**** 本文 ****

手術をせず乳頭がんを治療する方法はないですか
甲状腺乳頭がんと診断されました。腫瘍は右葉(うよう)に19㎜、左葉(さよう)に4㎜と7㎜のものがあります。医師からは多発性なので甲状腺全摘手術をするように勧められています。
私は現在、声を使う仕事をしています。甲状腺を全摘してしまうと、声への影響やだるさ・疲れを訴える人が多いと聞いています。そういった後遺症のことを考えるとなるべく手術をしたくありません。手術をせずに乳頭がんを治療する方法はないのでしょうか。またそういった研究はされているのでしょうか。
(37歳 女性 東京都)
A 安全で確実な治療法は手術以外にありません
日本医科大学大学院
内分泌外科教授の杉谷 巌さん
内分泌外科教授の杉谷 巌さん
声を使う仕事をされているので、手術に慎重になられているお気持ちはわかりますが、現状では乳頭がんに対する安全で確実な治療法は手術以外にありません。両葉の乳頭がんとの診断がなされている以上、全摘手術が妥当です。

**** 提供情報 ****

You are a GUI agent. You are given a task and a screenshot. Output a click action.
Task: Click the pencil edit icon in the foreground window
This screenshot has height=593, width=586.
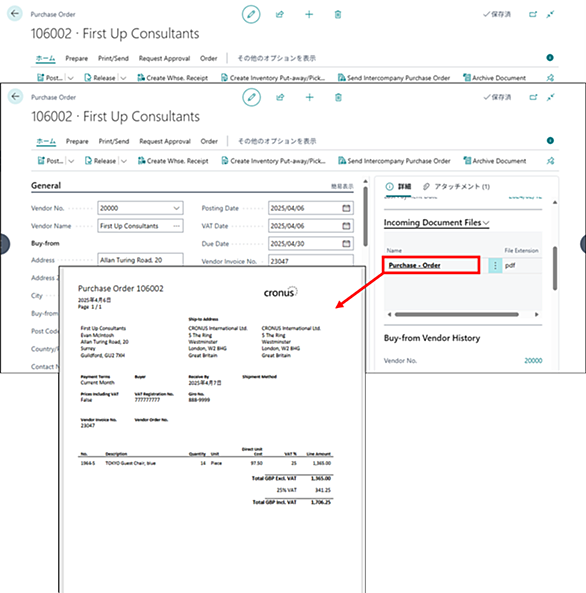[251, 98]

****

### [課題 1]
本文にある次の一文を英語に訳してください。「両葉の乳頭がんとの診断がなされている以上、全摘手術が妥当です。」
### [課題 2]
甲状腺乳頭がんの相談を扱った本文を、最後の文のあとから書き継いでください。

### [回答 1]
Since you have been diagnosed with papillary cancer in both lobes, a total thyroidectomy is the appropriate choice.

### [回答 2]
甲状腺を切除する場合、甲状腺の後ろを通る声帯を動かす神経である左右の反回(はんかい)神経が傷つき麻痺(まひ)するリスクは確かにあります。片側の反回神経麻痺が起きると嗄声(させい:しわがれ声)になってしまいます。しかし、がんが神経に浸潤しているようなことがなければ、永久性の麻痺が残るリスクは通常、片側につき1~2%程度です。最近では術中神経モニタリングを行うことで、神経を確実に同定することもできるようになってきています。
また、術後のだるさや疲れのことも気にされていますが、甲状腺を全摘しても、甲状腺のホルモンを適量補充すれば甲状腺機能低下にはなりえないのでだるさや疲れはありません。
主治医とよく相談されて、きちんとした手術を受けられることをお勧めします。